Brief: Among the records below, how many lines contain "dropdown"? State the number and nothing more.

Dataset records:
____________________
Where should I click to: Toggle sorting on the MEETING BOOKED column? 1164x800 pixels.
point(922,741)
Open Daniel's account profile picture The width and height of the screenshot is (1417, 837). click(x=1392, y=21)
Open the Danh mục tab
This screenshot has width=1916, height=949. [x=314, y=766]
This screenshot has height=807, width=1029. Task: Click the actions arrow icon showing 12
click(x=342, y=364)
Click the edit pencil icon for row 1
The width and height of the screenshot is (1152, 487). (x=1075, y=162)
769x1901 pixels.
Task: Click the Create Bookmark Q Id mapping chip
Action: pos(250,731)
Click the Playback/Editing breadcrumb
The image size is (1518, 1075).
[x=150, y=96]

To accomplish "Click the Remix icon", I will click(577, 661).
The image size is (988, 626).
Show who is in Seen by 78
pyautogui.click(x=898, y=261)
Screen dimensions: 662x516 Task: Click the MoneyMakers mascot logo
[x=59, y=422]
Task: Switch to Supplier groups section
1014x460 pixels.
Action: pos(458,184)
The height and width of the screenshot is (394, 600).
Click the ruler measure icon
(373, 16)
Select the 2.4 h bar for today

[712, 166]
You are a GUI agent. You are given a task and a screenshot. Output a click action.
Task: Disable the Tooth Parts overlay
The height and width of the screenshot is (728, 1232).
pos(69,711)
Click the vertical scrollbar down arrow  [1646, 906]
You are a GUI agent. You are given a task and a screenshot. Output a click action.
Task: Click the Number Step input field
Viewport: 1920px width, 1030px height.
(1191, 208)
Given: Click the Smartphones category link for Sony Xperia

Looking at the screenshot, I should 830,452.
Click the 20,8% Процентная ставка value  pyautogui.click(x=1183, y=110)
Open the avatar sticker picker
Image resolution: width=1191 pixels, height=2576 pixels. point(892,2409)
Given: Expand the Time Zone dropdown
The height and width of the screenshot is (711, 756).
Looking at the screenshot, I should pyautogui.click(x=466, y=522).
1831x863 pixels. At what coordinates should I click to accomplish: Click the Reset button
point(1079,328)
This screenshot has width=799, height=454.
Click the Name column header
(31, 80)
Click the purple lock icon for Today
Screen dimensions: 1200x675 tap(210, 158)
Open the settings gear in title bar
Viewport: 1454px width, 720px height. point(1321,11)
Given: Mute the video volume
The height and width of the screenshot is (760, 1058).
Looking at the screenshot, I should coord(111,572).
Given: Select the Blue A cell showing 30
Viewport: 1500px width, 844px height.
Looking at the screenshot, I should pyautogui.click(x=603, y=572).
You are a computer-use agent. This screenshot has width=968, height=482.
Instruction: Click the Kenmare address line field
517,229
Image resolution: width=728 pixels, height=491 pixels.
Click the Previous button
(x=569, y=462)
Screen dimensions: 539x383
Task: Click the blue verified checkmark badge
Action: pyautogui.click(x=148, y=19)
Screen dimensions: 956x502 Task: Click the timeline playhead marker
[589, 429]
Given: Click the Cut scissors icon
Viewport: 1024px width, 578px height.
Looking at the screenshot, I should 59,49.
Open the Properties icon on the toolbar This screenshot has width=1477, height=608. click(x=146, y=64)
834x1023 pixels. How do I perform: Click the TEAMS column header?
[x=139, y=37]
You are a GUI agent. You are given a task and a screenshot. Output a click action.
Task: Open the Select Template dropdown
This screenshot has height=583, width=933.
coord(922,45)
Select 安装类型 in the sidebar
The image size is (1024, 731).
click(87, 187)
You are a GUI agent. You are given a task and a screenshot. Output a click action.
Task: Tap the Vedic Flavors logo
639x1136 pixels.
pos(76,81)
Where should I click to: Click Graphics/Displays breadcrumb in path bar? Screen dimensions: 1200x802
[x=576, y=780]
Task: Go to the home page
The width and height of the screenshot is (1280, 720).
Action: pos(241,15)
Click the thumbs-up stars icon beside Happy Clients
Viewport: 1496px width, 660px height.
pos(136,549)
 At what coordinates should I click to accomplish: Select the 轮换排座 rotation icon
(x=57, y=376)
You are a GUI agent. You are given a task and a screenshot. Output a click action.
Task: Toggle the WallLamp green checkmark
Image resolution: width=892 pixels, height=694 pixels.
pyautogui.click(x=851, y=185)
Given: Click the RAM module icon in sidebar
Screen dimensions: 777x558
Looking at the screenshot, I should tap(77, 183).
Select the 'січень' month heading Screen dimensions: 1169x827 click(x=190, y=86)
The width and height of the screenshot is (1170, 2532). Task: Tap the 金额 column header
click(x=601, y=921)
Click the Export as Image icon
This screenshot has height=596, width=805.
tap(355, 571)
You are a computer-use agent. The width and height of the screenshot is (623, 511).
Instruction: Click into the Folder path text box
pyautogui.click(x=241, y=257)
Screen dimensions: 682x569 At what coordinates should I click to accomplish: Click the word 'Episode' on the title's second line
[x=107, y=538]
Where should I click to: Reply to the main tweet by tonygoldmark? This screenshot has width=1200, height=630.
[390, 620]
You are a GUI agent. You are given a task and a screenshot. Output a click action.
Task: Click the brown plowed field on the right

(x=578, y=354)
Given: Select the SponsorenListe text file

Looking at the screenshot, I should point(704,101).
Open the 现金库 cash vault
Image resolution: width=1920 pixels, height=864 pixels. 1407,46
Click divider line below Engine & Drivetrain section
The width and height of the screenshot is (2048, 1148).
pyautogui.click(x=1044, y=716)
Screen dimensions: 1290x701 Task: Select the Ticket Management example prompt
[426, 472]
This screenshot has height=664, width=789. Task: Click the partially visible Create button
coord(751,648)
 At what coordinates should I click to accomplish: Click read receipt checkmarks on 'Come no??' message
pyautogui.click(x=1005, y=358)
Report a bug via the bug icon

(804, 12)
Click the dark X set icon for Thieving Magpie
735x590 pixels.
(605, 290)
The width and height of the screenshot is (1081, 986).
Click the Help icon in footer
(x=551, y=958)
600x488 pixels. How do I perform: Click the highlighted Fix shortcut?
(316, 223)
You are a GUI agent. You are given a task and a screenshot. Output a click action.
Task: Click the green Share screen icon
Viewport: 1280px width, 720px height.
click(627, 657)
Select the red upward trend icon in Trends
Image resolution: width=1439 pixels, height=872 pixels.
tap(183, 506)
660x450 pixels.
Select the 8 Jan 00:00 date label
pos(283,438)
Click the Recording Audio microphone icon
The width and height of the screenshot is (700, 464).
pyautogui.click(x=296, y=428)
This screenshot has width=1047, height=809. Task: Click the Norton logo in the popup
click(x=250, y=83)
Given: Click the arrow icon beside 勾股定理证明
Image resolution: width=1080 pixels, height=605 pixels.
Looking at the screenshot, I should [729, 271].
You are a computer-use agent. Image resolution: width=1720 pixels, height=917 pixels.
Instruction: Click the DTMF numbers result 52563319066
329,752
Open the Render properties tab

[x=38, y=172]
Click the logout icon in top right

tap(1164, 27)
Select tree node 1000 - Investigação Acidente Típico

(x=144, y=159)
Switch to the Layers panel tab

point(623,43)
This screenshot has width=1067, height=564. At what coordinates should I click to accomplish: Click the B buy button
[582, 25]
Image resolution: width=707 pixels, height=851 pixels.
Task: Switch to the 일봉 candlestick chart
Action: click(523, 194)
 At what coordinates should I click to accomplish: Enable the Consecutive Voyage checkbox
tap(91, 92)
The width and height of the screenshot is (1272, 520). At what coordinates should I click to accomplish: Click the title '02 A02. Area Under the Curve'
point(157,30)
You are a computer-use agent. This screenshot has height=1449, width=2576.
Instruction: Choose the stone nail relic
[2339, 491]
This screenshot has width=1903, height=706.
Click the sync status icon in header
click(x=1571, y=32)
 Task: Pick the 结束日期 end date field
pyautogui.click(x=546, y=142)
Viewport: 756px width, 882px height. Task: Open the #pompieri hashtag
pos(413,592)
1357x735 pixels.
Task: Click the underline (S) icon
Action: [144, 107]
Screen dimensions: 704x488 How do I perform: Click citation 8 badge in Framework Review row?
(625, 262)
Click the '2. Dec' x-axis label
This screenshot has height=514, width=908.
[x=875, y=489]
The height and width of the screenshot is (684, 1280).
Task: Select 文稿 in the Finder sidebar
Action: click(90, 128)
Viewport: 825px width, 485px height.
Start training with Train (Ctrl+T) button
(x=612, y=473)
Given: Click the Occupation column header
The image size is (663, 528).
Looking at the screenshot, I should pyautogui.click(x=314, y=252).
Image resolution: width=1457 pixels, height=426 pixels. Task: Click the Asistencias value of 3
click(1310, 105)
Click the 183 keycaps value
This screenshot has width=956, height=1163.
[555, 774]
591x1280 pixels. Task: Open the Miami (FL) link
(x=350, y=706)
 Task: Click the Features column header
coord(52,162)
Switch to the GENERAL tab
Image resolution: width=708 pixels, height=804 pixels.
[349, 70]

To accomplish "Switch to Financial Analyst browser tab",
____________________
Worked solution: 2